Business provides sustainable food system for Columbus community, Ohio State football players

The Lantern
Yellowbird Foodshed, founded in 2014, is a company that connects shoppers with groceries from over 100 local producers. Credit: Courtesy of Leah Schaffer

Since 2014, a small business delivering to Columbus has aimed to help other Ohio-based entrepreneurs by creating a system that brings food straight from the farm to the table.

Yellowbird Foodshed , located in Mt Vernon, Ohio, is committed to providing customers with natural produce, meat, grocery and wellness products through weekly subscription boxes and an online grocery store, Benji Ballmer, founder of Yellowbird Foodshed, said . Working with over 100 local food growers and producers from Ohio, each product has been sustainably raised, harvested and transported.

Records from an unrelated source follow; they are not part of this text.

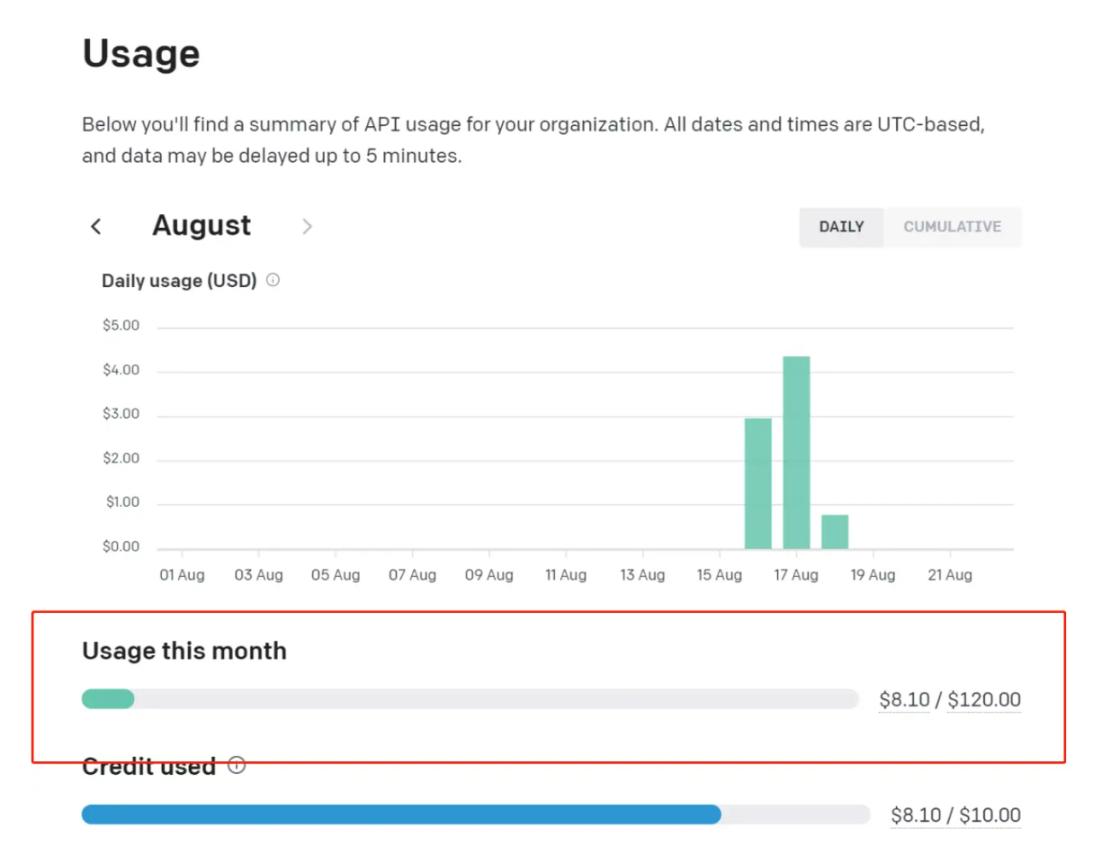1093x846 pixels.
Task: Click the tallest bar for 17 Aug
Action: point(796,452)
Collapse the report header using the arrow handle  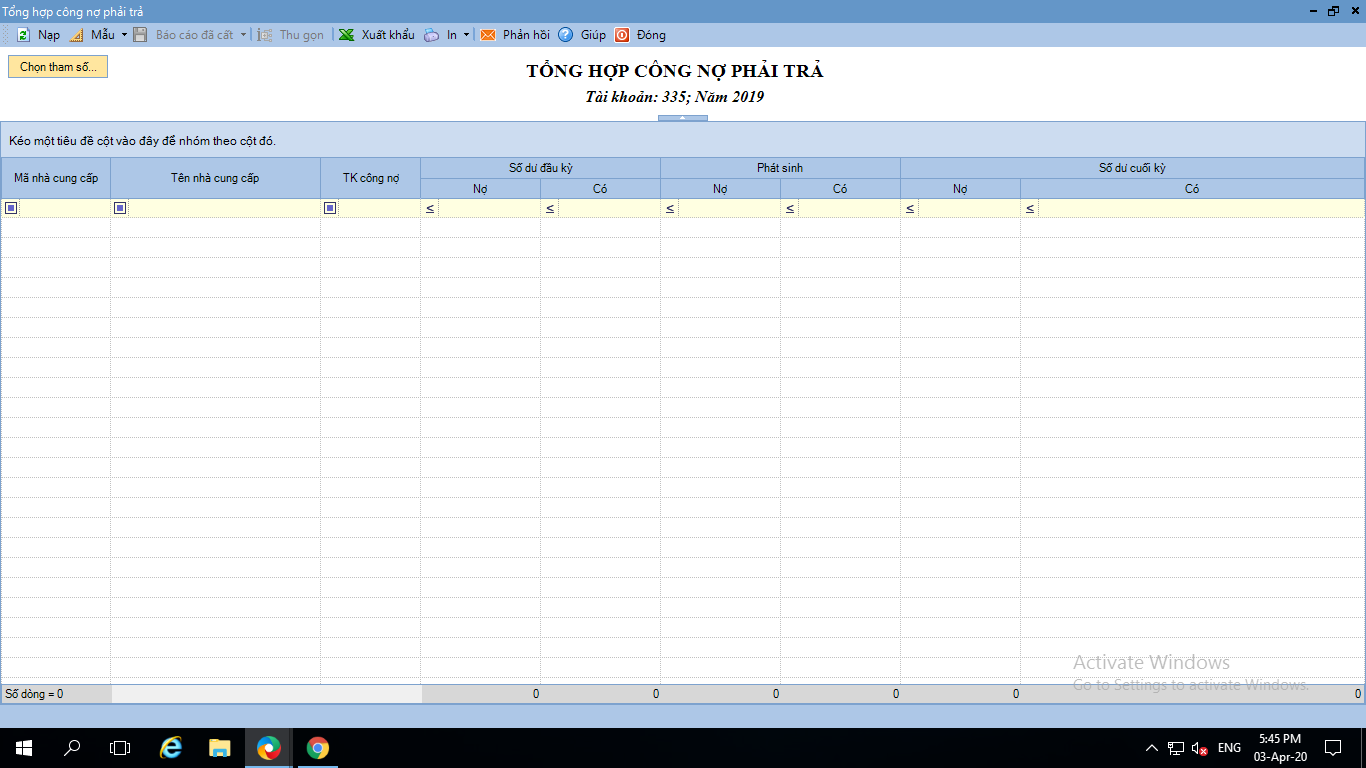(682, 118)
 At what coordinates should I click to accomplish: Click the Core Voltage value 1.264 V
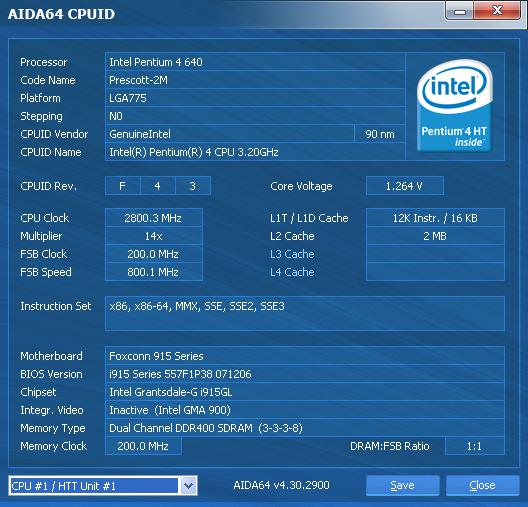pos(405,186)
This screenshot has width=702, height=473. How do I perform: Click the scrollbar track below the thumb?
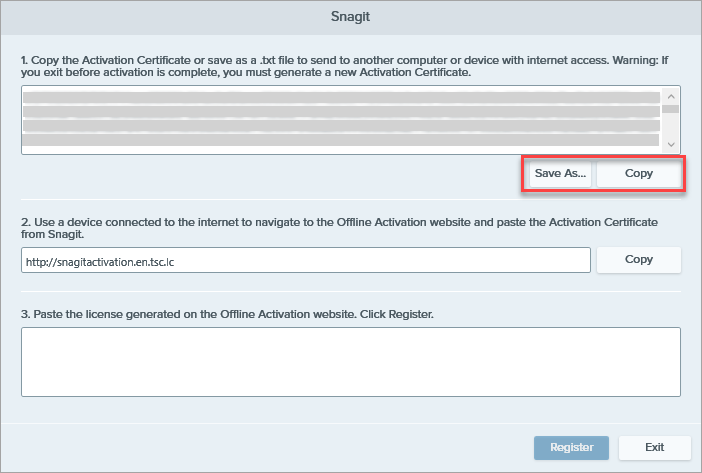click(x=671, y=128)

“There are all these different things that contribute to the wellness of an individual, and food is such an important piece of it, but it’s just a piece,” Ballmer said. “When it comes to the food, we want to be able to bring the fresh, nutrient-dense, local food right to our customers so they don’t have to try and do it all themselves.”

Ballmer said small growers face huge disadvantages in the industry, which inspired him to create a system that can sell food from local farmers in large quantities.

“There are lots of people that no longer trust the big food system that brings food to grocery stores, for multiple reasons,” Ballmer said. “They want to know it wasn’t sprayed with chemicals and that the dollar they spend is going directly to the person who grew that food. What we’re doing is coming in and making a meaningful impact at the farm level so that the people who are actually growing the food are the ones who get paid.”

Yellowbird Foodshed recently began providing food to several Ohio State football players who have busy schedules and little time to create healthy, well-rounded meals, Ballmer said.

Sophomore safety Lathan Ransom, a second-year in communication, said as a student-athlete, Yellowbird has provided him with a great way to get healthy food despite his busy schedule.

“As a college student, it’s hard to go to the grocery store all the time and get food,” Ransom said. “When I started eating healthier, I saw how much it affected me just by changing little things in my diet. It was great that I got in contact with Yellowbird, and they really helped me out.”

Ballmer said athletes are not the only group Yellowbird aims to reach, but rather all college students who want a fridge full of healthy food but are short on time or lack cooking expertise.

“There’s definitely a need in the college individual’s diet for fresh, wholesome, nutrient-dense fruits and vegetables, but what program is there in place to make sure they have access to it?” Ballmer said. “The idea is to get these football players, and really all college kids, the nutrients they need.”

Ransom said Yellowbird Foodshed is a good option for anyone — student or not — who is looking for a healthier and more ethical way to consume food.

“From college students to people working a job, having an easy system like Yellowbird can go a long way for a lot of people,” Ransom said.

Weekly subscription boxes, which Ballmer said serve as the core of the business, come in three different sizes and price ranges from $25-$45. They can be delivered at home or picked up on Thursdays or Fridays from different routes around Columbus. He said customers will receive the various routes to choose from upon purchase.

“Every single item and every single product that we carry is sought out, and we trace it straight to a farm,” Ballmer said. “We hang our heads on that. We are super proud of that.”